Data Protection Officer information - provide any information you want to with the help of the editor.

In the customer's account the new tab called Privacy Settings is added:

From this page, customers can:

  • download all their personal data in the CSV format;
  • anonymize their personal information;
  • request for account removal;
  • opt-in or opt-out from optional consent;
  • see the contacts of the DPO.
To improve customers' experience, the module also adds links to policies text in a customer account. See the way it looks like on the screenshot below.

By click on any link, a popup with corresponding policy text appears.

{{ :magento_2:gdpr:5.png |

Privacy Settings for Guests

Guest visitors have also some options to manage their personal data. Guests can't delete their accounts (as they don't have ones), but other options are available for them.

To get the info, guests should go to the Orders and Returns page.

Find a particular order and scroll down.

Here a guest visitor can download the data collected during the particular order processing or anonymise it.

Personal Data Deletion and Anonymization

Automatic Personal Data Deletion

In this section you may configure an Automatic Personal Data Deletion for customers that stopped using your website. You can set up the time interval from the last customer's order in days, and after it expires the extension will automatically create a deletion request on the 'Delete Requests' grid.

Delete Personal Data of Abandoned Customer’s Accounts - set to Yes to activate an automatic personal data deletion option.

Abandoned Customer’s Accounts Automatic Deletion Period (Days) - specify the particular number of days after which personal data will be removed.

How it works:

The extension will scan customers and their orders. If a customer’s last order was made earlier than the specified number of days, the extension will create a deletion request. You may approve or reject it on a separate 'Delete Requests' grid.

Prevent Data Deletion of Recent Orders

When a customer asks to delete personal data and the request is approved, the extension deletes their account, subscriptions, and the data in orders, invoices, shipments, and credit memos. Given disabled, it could cause problem for a store owner as these should be stored for a specific period of time.

The feature keeps personal data untouched in orders, invoices, shipments and credit memos for the set period after deleting customer’s account. When the period expires, the personal data in the documents will be automatically deleted.

Deletion of Personal Data in Recent Documents - choose Delete to remove data or set to Don't Delete to keep personal data untouched in documents.

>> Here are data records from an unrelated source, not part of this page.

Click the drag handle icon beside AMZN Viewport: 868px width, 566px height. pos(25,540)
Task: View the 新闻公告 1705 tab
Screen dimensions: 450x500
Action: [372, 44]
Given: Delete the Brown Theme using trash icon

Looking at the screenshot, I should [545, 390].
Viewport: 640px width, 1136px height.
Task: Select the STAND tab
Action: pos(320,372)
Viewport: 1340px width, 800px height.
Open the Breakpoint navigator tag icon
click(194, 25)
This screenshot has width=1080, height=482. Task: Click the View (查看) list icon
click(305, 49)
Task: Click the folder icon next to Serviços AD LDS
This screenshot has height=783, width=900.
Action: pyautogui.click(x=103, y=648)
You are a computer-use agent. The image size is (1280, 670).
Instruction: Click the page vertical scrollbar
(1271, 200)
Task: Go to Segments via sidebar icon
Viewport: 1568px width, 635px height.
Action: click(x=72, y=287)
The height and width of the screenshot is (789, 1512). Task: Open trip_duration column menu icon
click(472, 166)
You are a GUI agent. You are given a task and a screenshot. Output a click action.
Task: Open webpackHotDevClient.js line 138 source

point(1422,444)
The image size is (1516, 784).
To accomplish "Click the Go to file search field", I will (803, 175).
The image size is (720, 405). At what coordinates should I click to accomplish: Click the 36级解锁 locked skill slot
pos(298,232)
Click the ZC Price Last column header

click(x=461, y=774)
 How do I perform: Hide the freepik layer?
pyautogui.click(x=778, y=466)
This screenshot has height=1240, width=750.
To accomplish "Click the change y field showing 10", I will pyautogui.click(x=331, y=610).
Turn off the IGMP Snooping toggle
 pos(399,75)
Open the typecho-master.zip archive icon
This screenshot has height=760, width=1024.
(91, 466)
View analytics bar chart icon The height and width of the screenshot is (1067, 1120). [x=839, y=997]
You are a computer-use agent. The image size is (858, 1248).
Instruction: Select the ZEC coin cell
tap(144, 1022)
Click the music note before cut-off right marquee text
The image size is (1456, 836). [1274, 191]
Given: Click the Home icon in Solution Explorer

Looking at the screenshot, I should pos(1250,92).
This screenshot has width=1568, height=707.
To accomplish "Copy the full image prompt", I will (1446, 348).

Prevent Data Deletion Period (Days) - if you've chosen not to delete data, specify the particular period to keep the data. When the period expires, all the data will be removed.

Anonymization/Deletion of Personal Data for Orders in Specified Status(es) - if the option is set to Don't Allow for Statuses, a customer won’t be allowed anonymizing and deleting their personal data if the order is now in one of the specified statuses. A store admin won't be able to approve a request for personal data deletion as well.

Order Statuses - select the order statuses to which the feature will be applied.

Privacy Policy Changes Notifications

This option allows you to send an email to customers about changes to the Privacy Policy with information about the changes. Thus, customers will be able to agree to the changes without having to read the entire privacy policy again.

Enabled - set to Yes to send automatic email notification upon the updates in privacy policy

Email Sender - select sender address.

Email Reply To - Specify the email address for customer's replies or leave blank to use the sender address.

Email Template - select the template of the Privacy Policy. You can choose a basic one, which is created automatically, or create your own template of the Privacy Policy.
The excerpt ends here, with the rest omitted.